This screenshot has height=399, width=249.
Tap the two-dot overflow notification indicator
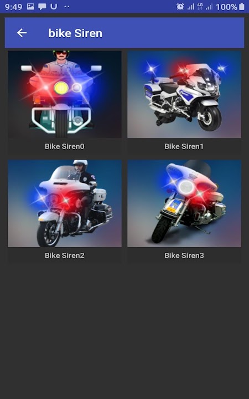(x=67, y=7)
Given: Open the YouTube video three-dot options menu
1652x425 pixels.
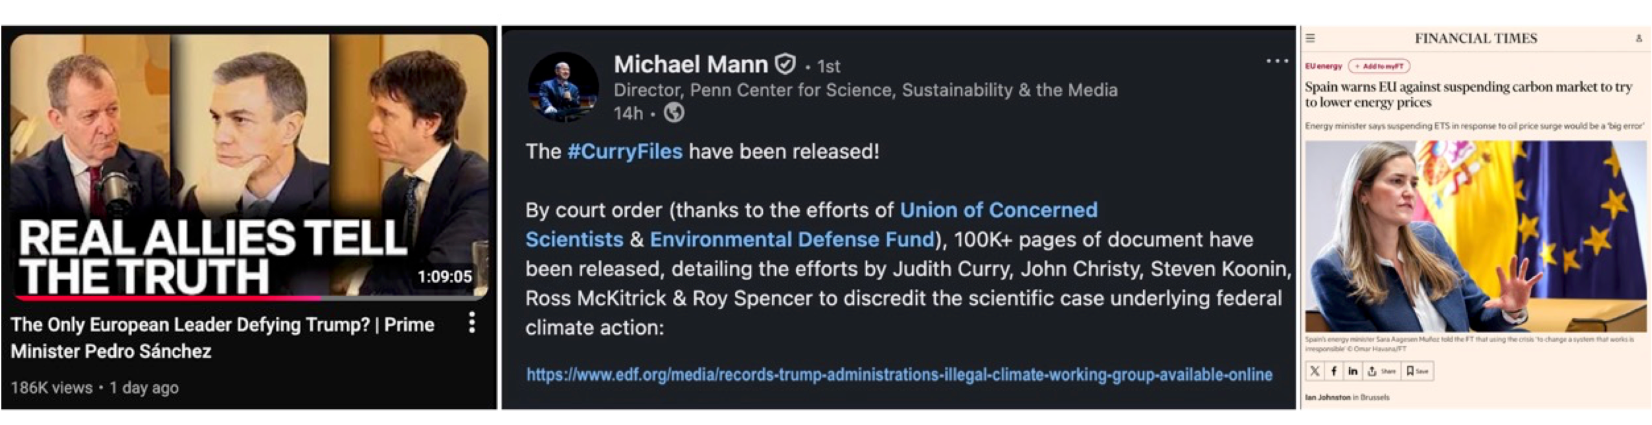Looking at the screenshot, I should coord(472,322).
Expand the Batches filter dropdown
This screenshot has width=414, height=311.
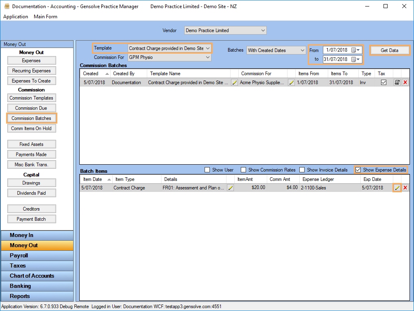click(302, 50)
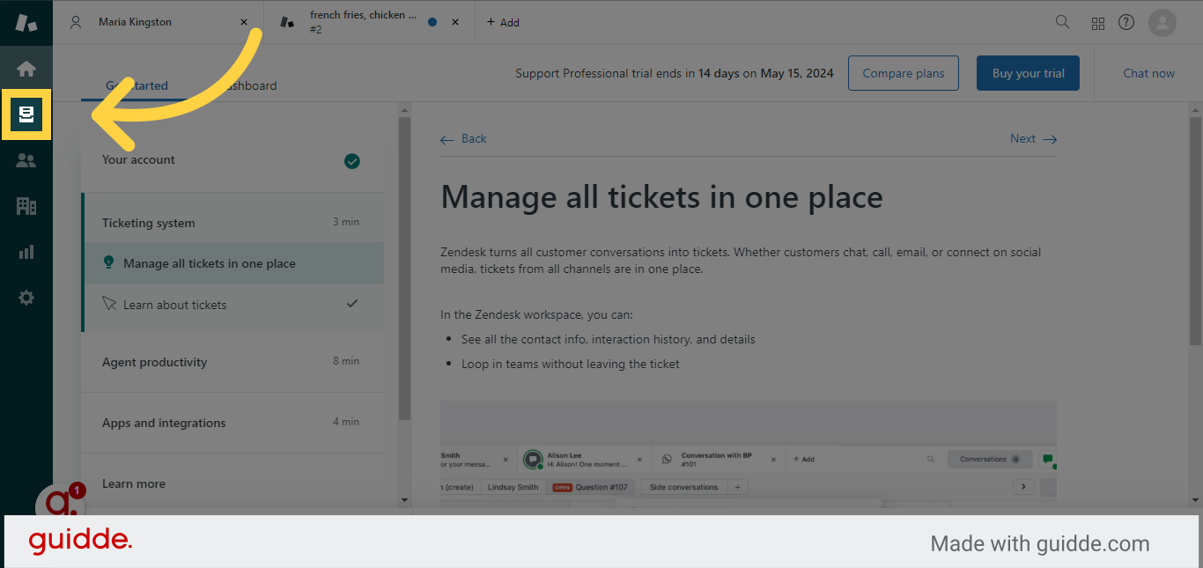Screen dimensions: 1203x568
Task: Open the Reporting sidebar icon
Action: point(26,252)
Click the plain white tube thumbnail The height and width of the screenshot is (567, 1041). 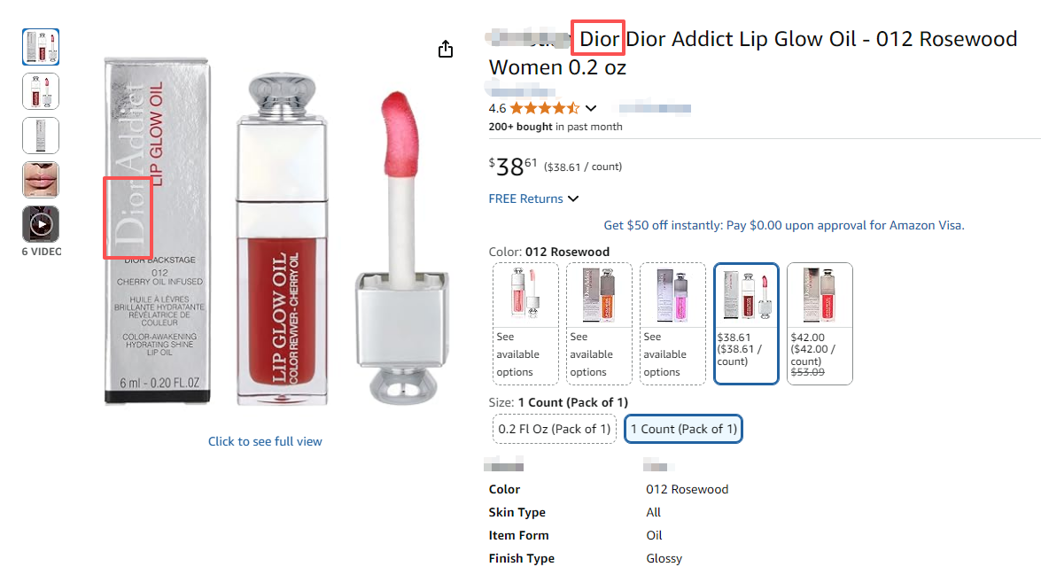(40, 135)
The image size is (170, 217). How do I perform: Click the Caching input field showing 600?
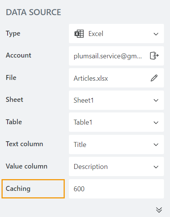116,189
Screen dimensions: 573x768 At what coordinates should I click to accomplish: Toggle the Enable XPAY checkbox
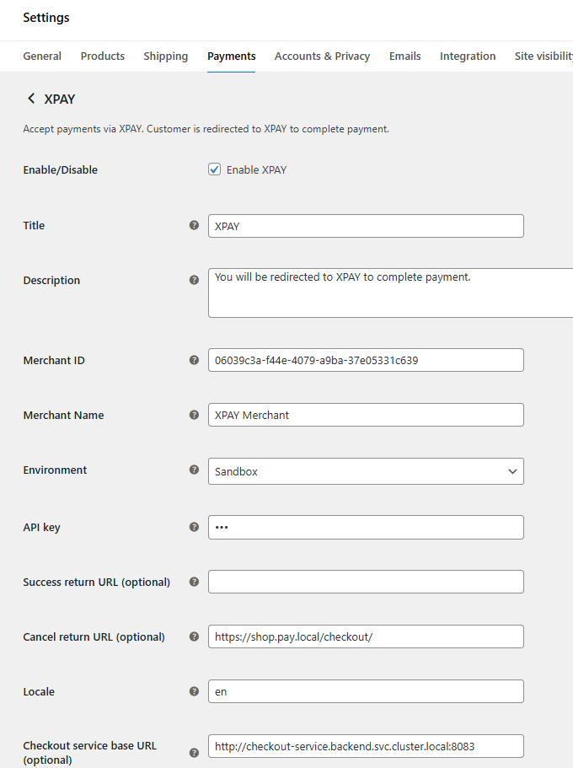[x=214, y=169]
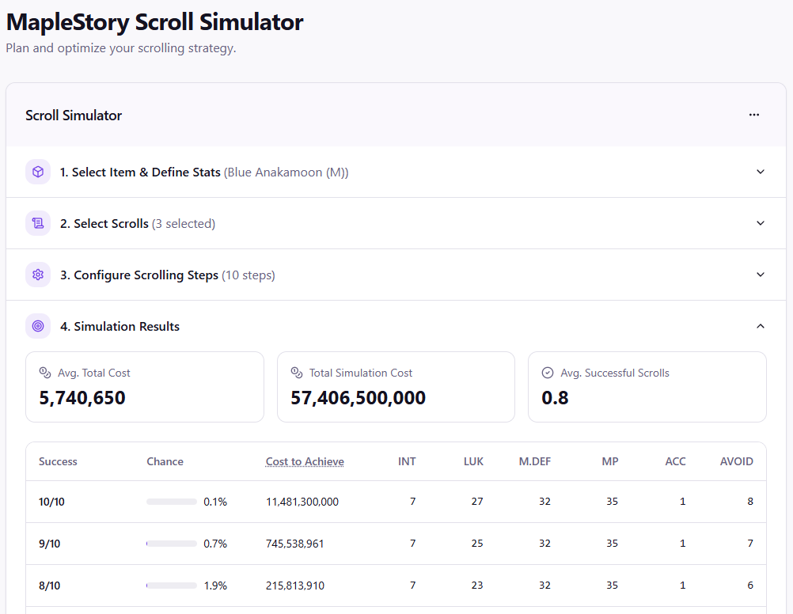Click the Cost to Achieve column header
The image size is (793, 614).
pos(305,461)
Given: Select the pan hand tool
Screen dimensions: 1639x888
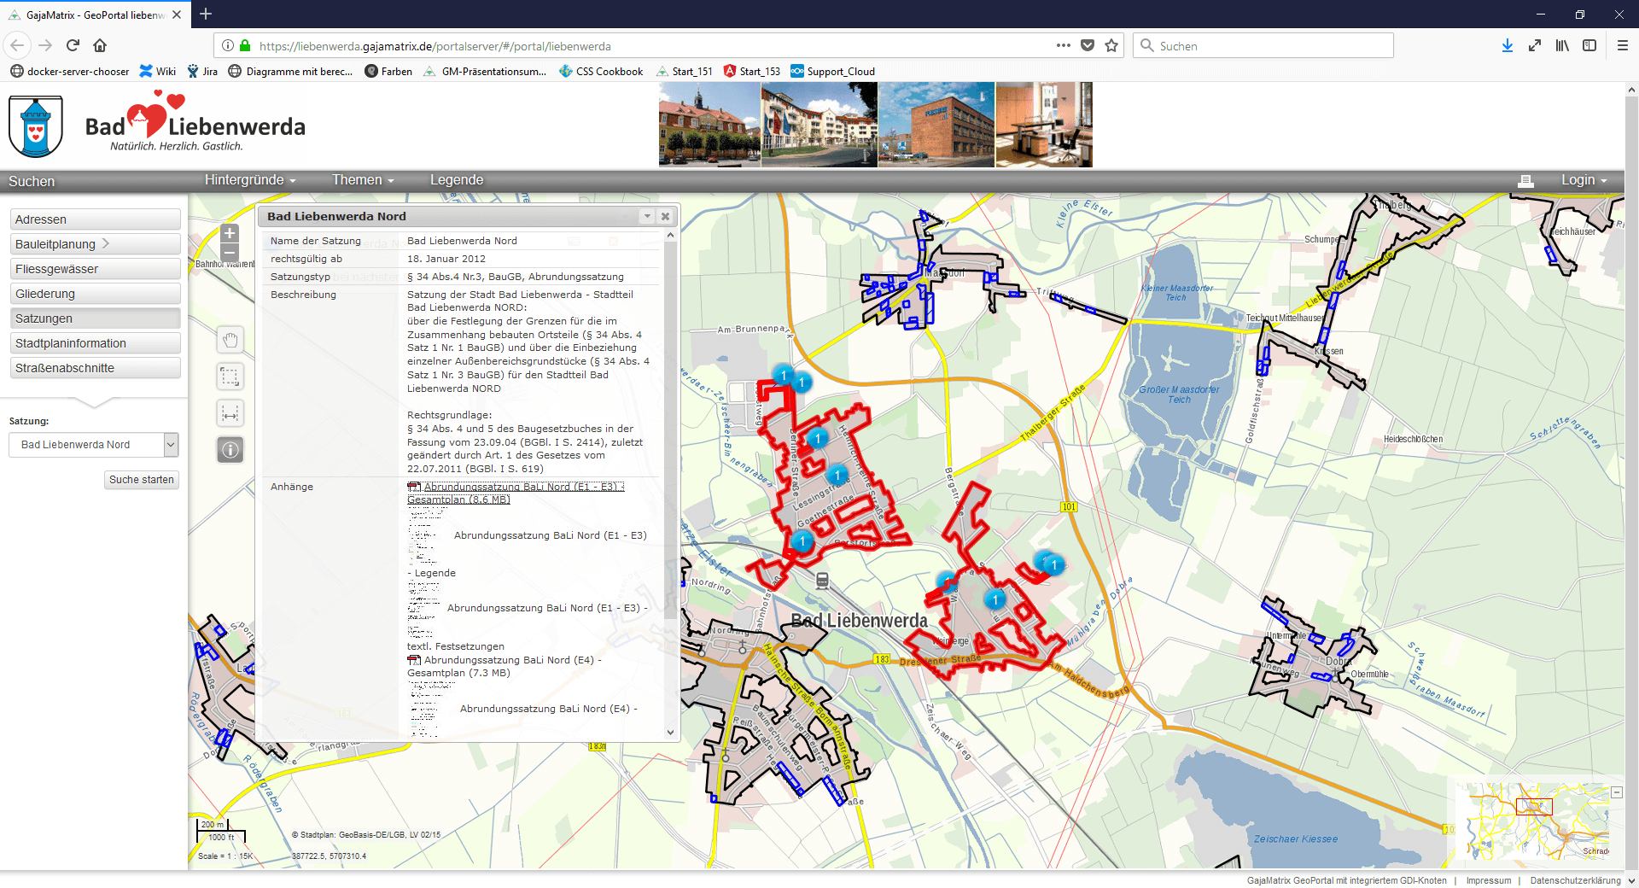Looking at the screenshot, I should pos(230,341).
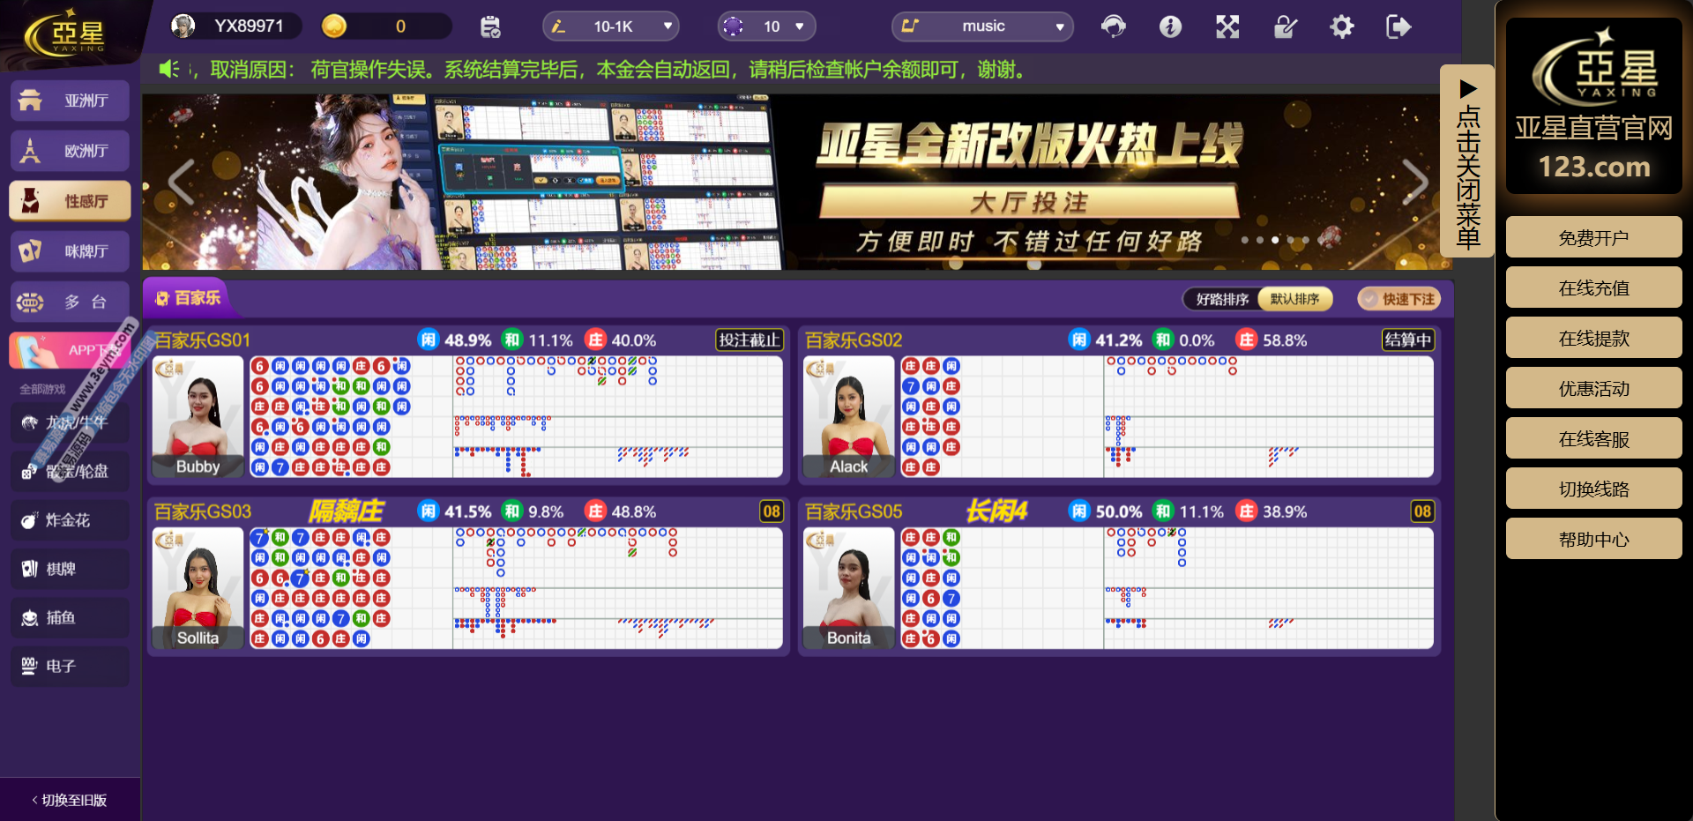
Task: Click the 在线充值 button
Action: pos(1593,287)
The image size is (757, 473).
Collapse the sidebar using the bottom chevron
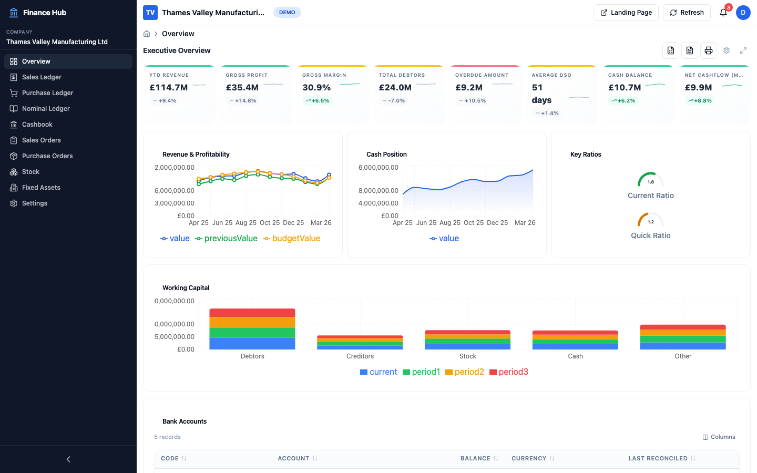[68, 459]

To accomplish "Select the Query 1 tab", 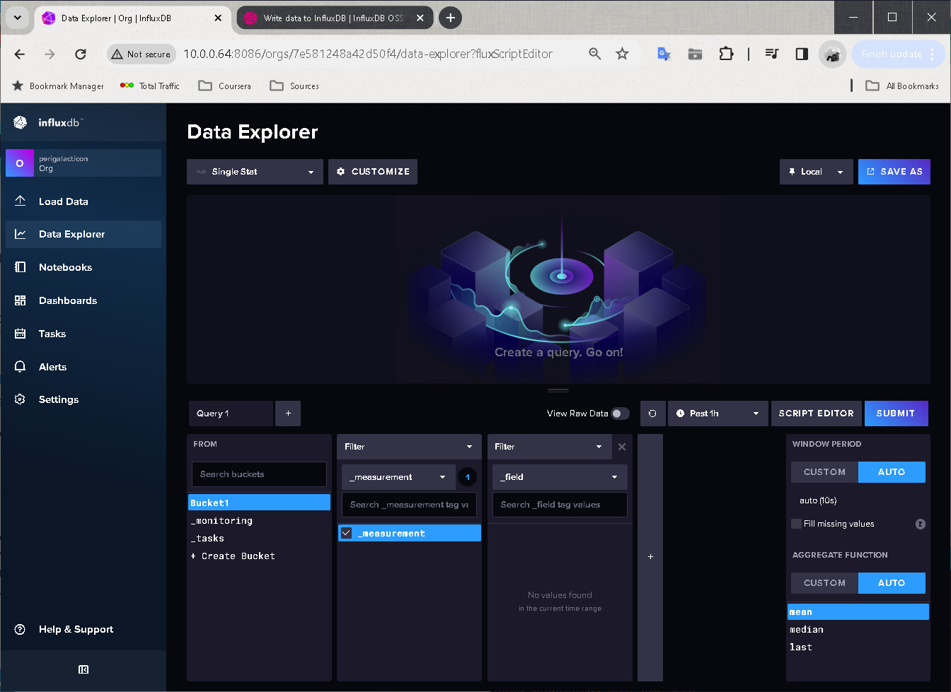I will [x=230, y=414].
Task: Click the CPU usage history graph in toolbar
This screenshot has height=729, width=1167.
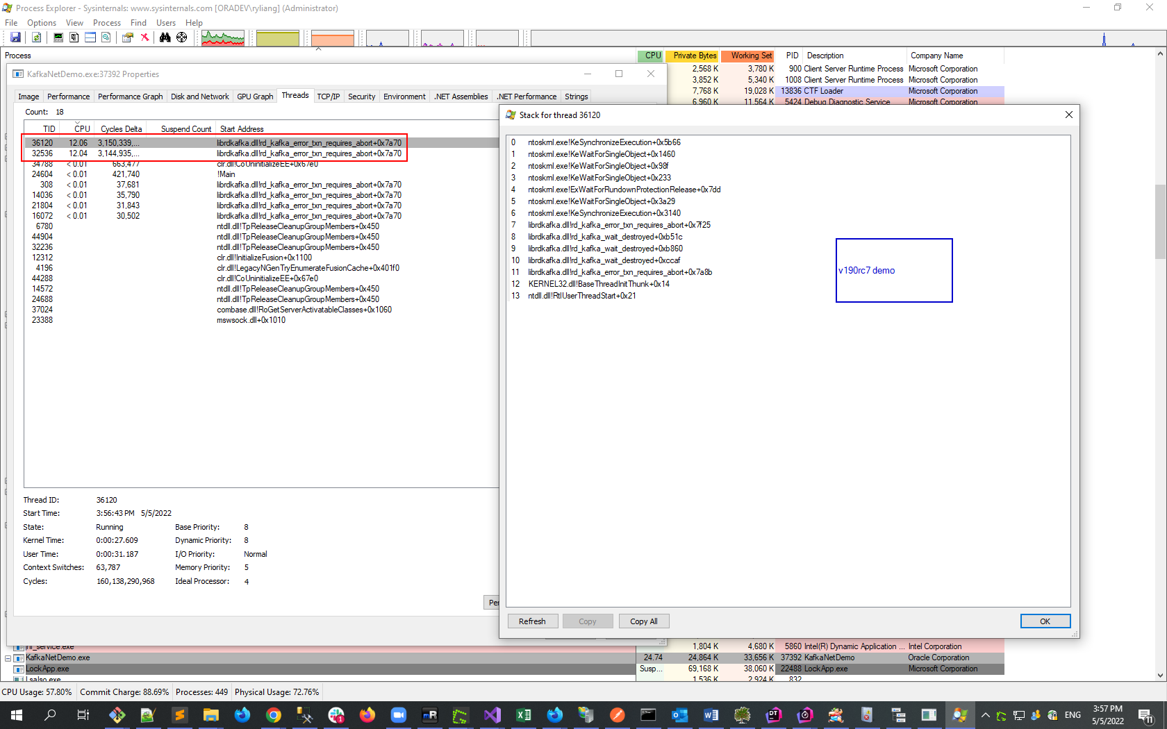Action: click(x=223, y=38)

▶ _Problem requirements_
Provide only the count of lines in the data above that include the string "Given".

▶ _Response to this exercise_
2